When her callers went away, they could not say enough about Mrs. Mourning Dove's pleasant ways, and her gentle, well-behaved children. "It is too bad she is such a poor nest-maker," the Vireo said, "and I understand now what she meant when she told me that they sometimes used old Robins' nests for their young. She said they flattened them out and added a few twigs, and that they did finely. I thought it very queer in them to do so, but perhaps if I had not been a good builder I should have done the same thing."
"Perhaps we all would," the others agreed. "She certainly is a very pleasant bird, and she is bringing up her children well. Mr. Mourning Dove seems to think her perfect. We won't worry any more about her."
THE YOUNG BLUE JAY WHO WAS NOT BRAVE ENOUGH TO BE AFRAID
Everybody who is acquainted with the Blue Jays knows that they are a very brave family. That is the best thing that you can say about them. To be sure, they dress very handsomely, and there is no prettier sight, on a fine winter morning, than a flock of Blue Jays flitting from branch to branch, dining off the acorns on the oak trees, and cocking their crested heads on one side as they look over the country. They are great talkers then, and are always telling each other just what to do; yet none of them ever do what they are told to, so they might just as well stop giving advice.

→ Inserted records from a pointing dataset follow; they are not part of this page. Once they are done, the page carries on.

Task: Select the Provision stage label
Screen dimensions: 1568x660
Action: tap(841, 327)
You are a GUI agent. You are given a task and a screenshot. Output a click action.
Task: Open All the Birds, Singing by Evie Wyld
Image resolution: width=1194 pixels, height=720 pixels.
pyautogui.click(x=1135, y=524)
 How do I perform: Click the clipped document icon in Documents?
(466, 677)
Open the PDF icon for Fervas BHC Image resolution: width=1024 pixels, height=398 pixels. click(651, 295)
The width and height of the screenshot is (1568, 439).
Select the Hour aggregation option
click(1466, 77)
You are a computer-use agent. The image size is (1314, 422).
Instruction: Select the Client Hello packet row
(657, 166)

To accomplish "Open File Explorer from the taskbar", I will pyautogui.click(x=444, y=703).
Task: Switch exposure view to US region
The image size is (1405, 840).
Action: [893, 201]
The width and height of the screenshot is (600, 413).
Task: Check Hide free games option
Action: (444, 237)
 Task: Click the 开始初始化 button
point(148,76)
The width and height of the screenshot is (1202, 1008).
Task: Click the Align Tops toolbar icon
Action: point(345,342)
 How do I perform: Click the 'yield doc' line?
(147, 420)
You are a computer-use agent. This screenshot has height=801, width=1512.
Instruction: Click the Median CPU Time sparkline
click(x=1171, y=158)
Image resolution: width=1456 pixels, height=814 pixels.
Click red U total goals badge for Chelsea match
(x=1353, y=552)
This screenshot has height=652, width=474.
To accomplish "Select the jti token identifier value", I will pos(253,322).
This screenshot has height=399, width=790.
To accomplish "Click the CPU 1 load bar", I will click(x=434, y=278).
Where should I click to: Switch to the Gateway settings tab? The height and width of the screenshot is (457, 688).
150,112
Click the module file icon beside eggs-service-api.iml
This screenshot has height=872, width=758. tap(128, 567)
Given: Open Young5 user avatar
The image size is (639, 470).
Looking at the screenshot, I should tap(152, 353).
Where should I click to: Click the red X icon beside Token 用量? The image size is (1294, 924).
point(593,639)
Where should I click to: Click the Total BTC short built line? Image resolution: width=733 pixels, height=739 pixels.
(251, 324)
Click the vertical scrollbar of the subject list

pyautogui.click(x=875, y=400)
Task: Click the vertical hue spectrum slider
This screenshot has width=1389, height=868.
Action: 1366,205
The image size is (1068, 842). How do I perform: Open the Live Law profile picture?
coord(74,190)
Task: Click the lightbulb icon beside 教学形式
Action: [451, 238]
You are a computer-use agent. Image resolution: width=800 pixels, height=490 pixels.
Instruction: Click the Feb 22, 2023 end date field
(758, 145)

The other people of the forest do not like the Blue Jays at all, and if one of them gets into trouble they will not help him out. This always has been so, and it always will be so. If it could be winter all the time, the Blue Jays could be liked well enough, for in cold weather they eat seeds and nuts and do not quarrel so much with others. It is in the summer that they become bad neighbors. Then they live in the thickest part of the woods and raise families of tiny, fuzzy babies in their great coarse nests. It is then, too, that they change their beautiful coats, and while the old feathers are dropping off and the new ones are growing they are not at all pretty. Oh, then is the time to beware of the Blue Jays!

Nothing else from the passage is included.